You can listen to the full podcast episode here, or continue reading below.

Here are 11 things I’ve learned about life and business since I left school…

  1. Check Your Story. Perhaps the greatest contribution of this last generation, is what brain science, Eastern philosophy, spirituality and physics are all confirming. Your reality is based on the story you tell yourself. Whatever we tell our brain, it will seek to make it right. The biggest problem responsible for holding back countless careers, relationships, creative endeavors, and life aspirations, are the stories we aren’t even aware we’re telling ourselves. “It’s a battle out there,” “it’s getting harder to make money in this industry,” “teenagers are difficult,” “the world is a mess,” “if I lose my anxiety I’ll lose my edge.” These are some of the common stories I hear. When we feed our subconscious mind, which is our powerhouse, with these stories, the mind seeks to confirm it is right. In every second we receive 11 million bits of stimuli, but our brain can only process 40 bits per second. The 40 bits it processes are those we tell it to look for. Write a story that works for you and is based in your inspiration not in your fear. Our life expands to the extent of the story we tell.
  2. Move beyond the pleasing, performing and perfecting as soon as you can. I’ve already spent too much of my life caring about getting it right for others before myself. What about you? When I finally got my first taste of giving back to others the right to feel what they wanted about me, it felt like I had been liberated from years in the winter of Siberia. Living fully is about no longer dancing to please others. There is a ton of freedom that comes from detaching from what other’s think. Does the aiming to please still creep up? Absolutely. Does my reptilian brain want to take over my life sometimes? Absolutely. The key is not about perfection, it’s that I see it now when it’s happening so I can pull myself out of it. It’s a daily awareness. Your job is to reduce the lag time between feeling the pull to seek approval and making a truer and inspired choice of your own.
  3. Be critical of your opinions. Nothing is a fact unless you find evidence to confirm it. I was reflecting back to my senior year in college. I had this incredible professor in world history, his name is Professor Ditmer, and he was one of the school’s great professors. He had been in the civil rights movement and participated in the marches.
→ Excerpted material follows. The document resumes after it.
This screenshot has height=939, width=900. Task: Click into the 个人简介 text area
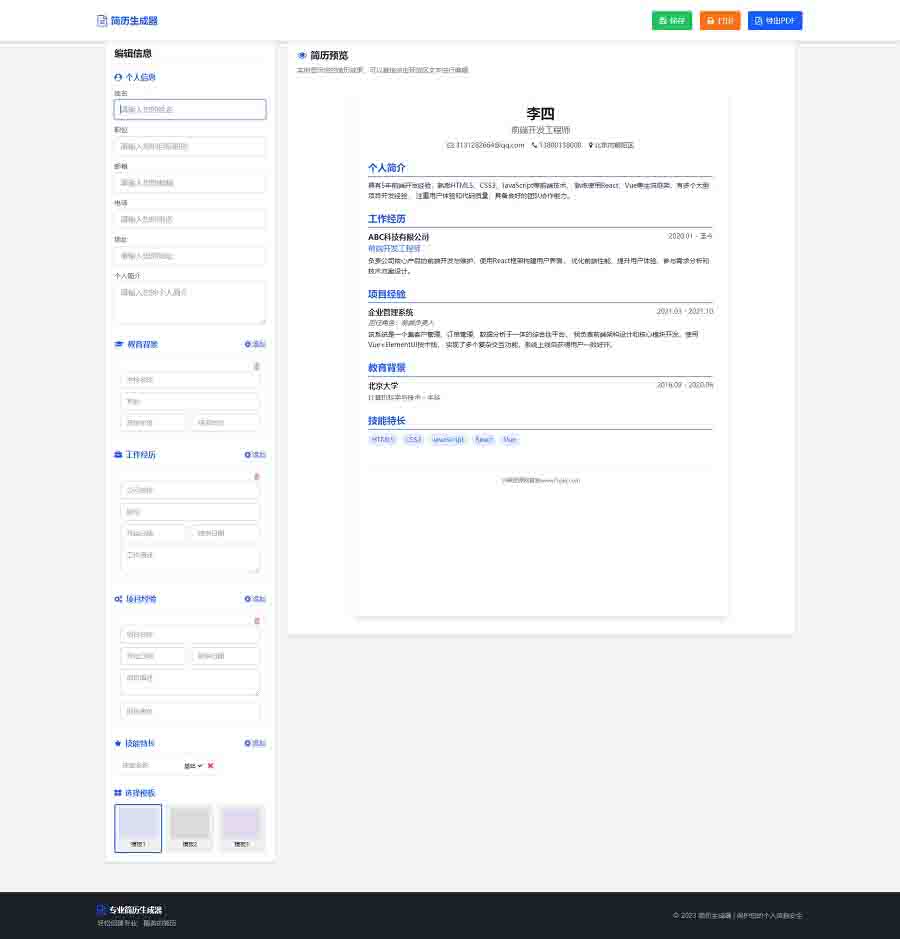pyautogui.click(x=190, y=302)
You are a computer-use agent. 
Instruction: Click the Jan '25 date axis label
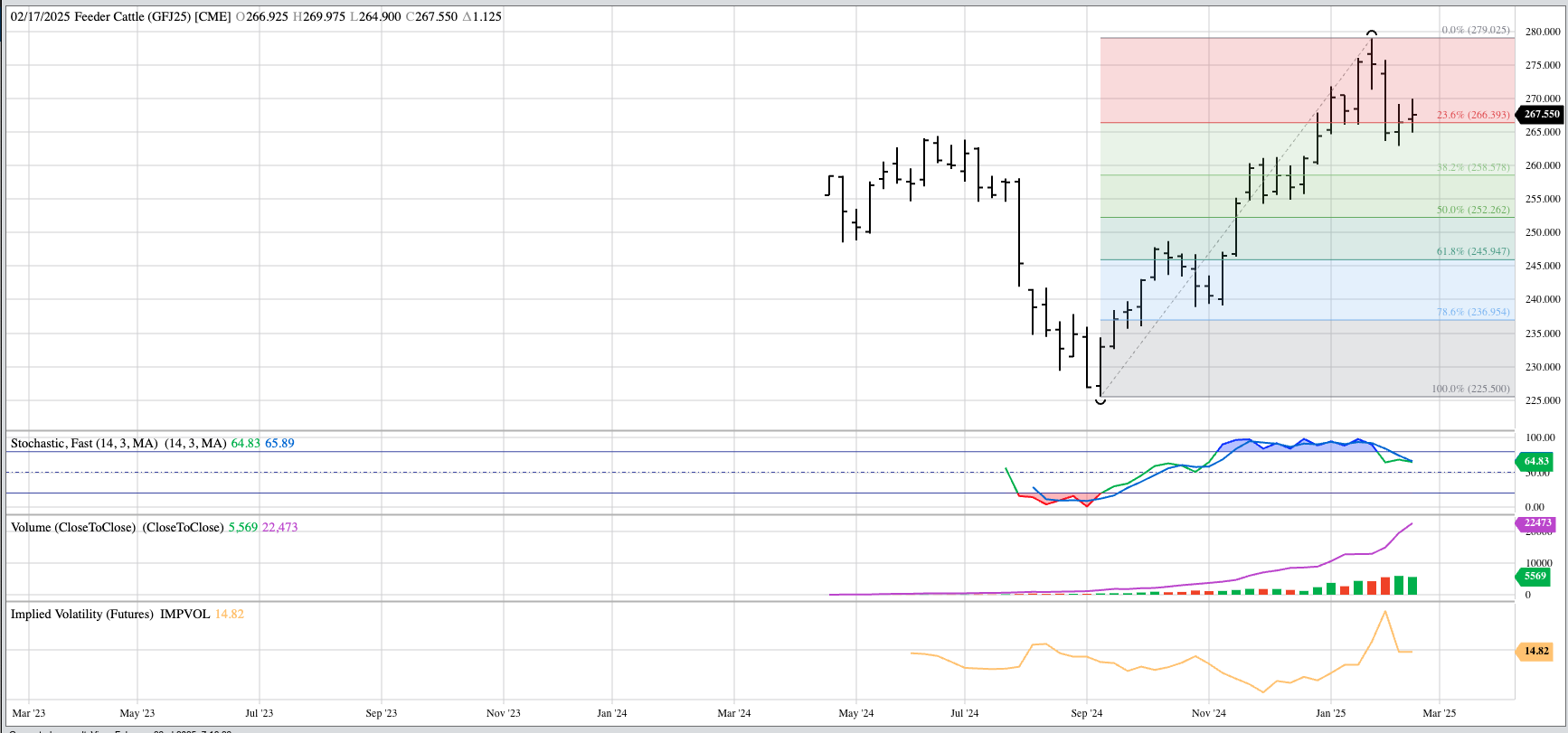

What I appreciated about him, was that he really tried to deliver the facts. He didn’t want to put his slant or overlay his opinions on his lectures.

Early in the semester Professor Ditmer let us know we’d be writing a paper on the topic of the Vietnam War. The day came that he assigned the class one of two thesis.  One half was defend that the U.S. should have gone to war and the other half was to prove that we should never have been in the Vietnam War. He assigned me to write the latter: we never should have been in the Vietnam War.  As the daughter of a Vietnam Veteran who had been on the front lines, I knew for a “fact”, or so I thought in my small mind, that we should have gone to the Vietnam War. That’s what I had learned and heard all my life.

What I discovered by writing that paper, was absolutely fascinating and has changed the way I approach things. When I was critical of my own opinions I could see the reasons for the opposing viewpoint I’d had my whole life. I got an A+ on writing the paper from the opposite of the long standing opinion that I had held. Nothing is a fact, it’s an interpretation.  Don’t borrow your beliefs, challenge yourself and be critical of your opinions because you just might learn something.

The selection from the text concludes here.